One other thing: Your onboarding flow at the paperspace blog still points to parsec.tv. It made me wonder if you went out of business until I found the new download links.

https://blog.paperspace.com/setting-up-your-cloud-gaming-rig...

$0.50 an hour only amounts to 200 hours of gaming for the price of a rig capable enough to play games at qualities that are going to be streamed. That plus $0 for Hamachi ($50/year if you need more than 5 computers on the network) works pretty well. I've tried Paperspace, and the performance was about the same. I will say that the Shadow streaming service I thought was superior to all other options I tried, but also far more expensive for not enough of a difference.
It might make sense for some people, I'm not saying that everyone should do this.

My son's young enough that he still goes through phases. That and he leaves every summer to go to his grandparents'. Sticking with cloud gaming gives me the freedom to just throw everything away or stop using it for long periods of time without guilt.

Also, it honestly makes me feel better to know that I didn't buy a bunch of fancy hardware to to use 3.6% of the time. AWS rents the hardware out to somebody else when I'm not using it, and is strongly incentivized to get its utilization as close to 100% as possible.

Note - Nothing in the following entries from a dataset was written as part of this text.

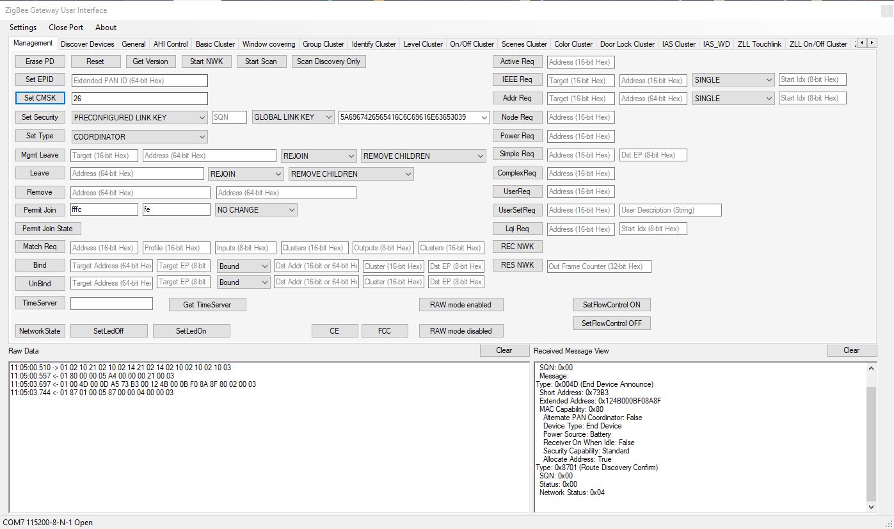Click the Get Version button
894x529 pixels.
pyautogui.click(x=150, y=61)
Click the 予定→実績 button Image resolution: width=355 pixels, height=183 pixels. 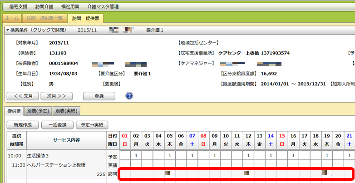click(x=92, y=124)
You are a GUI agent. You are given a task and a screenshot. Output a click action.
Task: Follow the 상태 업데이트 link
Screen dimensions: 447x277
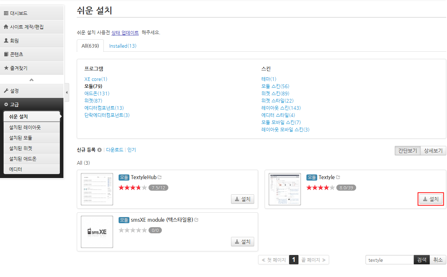[125, 33]
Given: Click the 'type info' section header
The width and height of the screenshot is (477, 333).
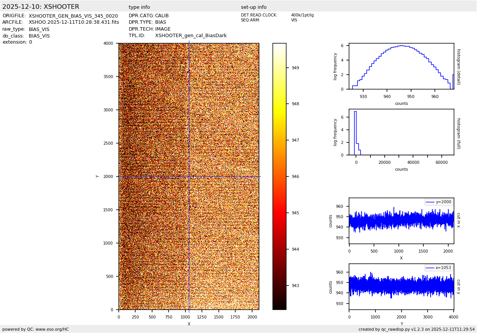Looking at the screenshot, I should point(139,7).
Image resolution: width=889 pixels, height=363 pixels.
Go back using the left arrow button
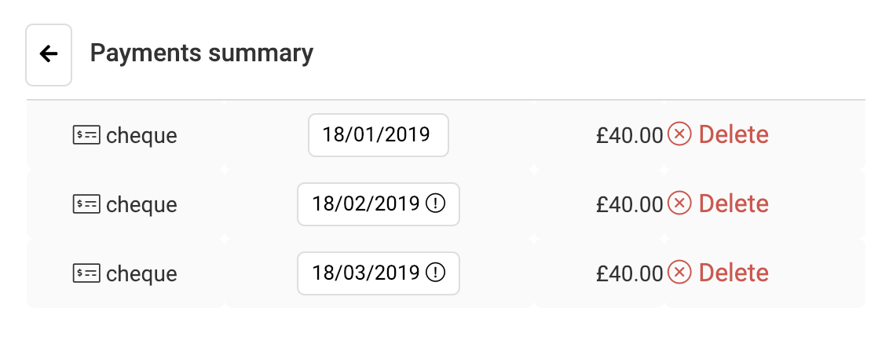(49, 54)
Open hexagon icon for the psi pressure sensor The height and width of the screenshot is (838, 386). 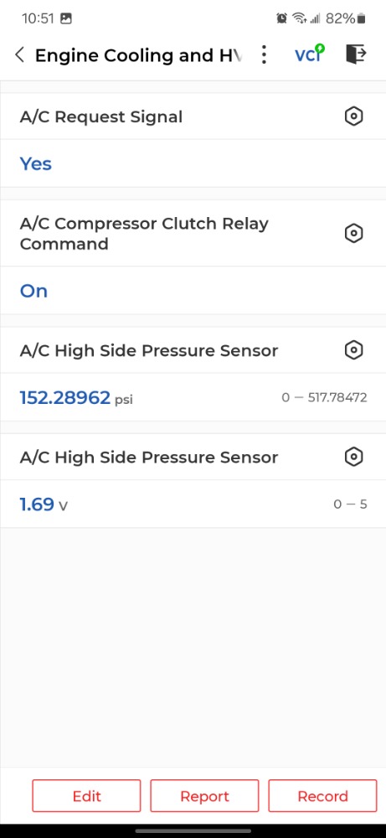coord(354,350)

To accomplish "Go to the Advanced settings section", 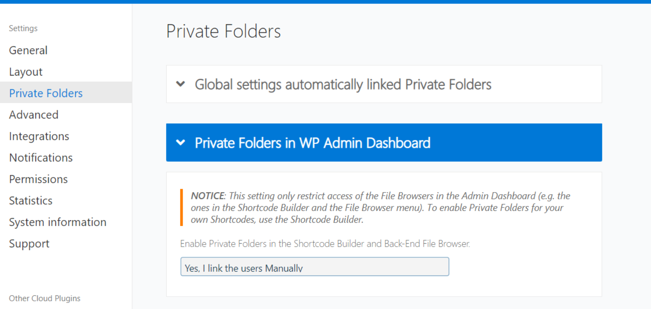I will click(x=34, y=115).
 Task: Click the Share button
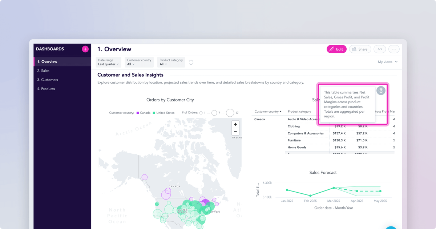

Have you tried alternatives like stadia and gefore now? I'm curious to hear your thoughts. I have a gaming pc with a 4770k and a 1080ti. I was considering upgrading it with the excuse that it would be my ML workstation (this is the lie I tell myself) but with things like colab pro coming out I'm considering if the future (for my use case) will just be renting hardware.
I did try GeForce Now, since it has BeamNG. From what I could tell, it was about the same as Paperspace, except I didn't have access to the underlying OS so I couldn't install mods outside of Steam. It doesn't have X-Plane. It's slightly cheaper and easier to use since you don't have to manage the lifecycle of a host.

And Stadia doesn't have either game.

If you run your own host, you can play whatever game you want, and mod it however you feel like. Otherwise, you're stuck with whatever curated stuff the platform provides.

> with the excuse that it would be my ML workstation

Ah, I see we're alike.

I'm glad I went ahead and got a gaming rig from best buy for $900. Because after playing legacy games at extremely high frame rate for about 2 weeks, I proceed to spend all my spare time on a random javascript game.

At this rate I'll get to my ML workstation and train my own GAN at 2035.

Stadia is a complete non-starter for me because of a highly limited selection and no ability to bring my Steam & GOG library into it.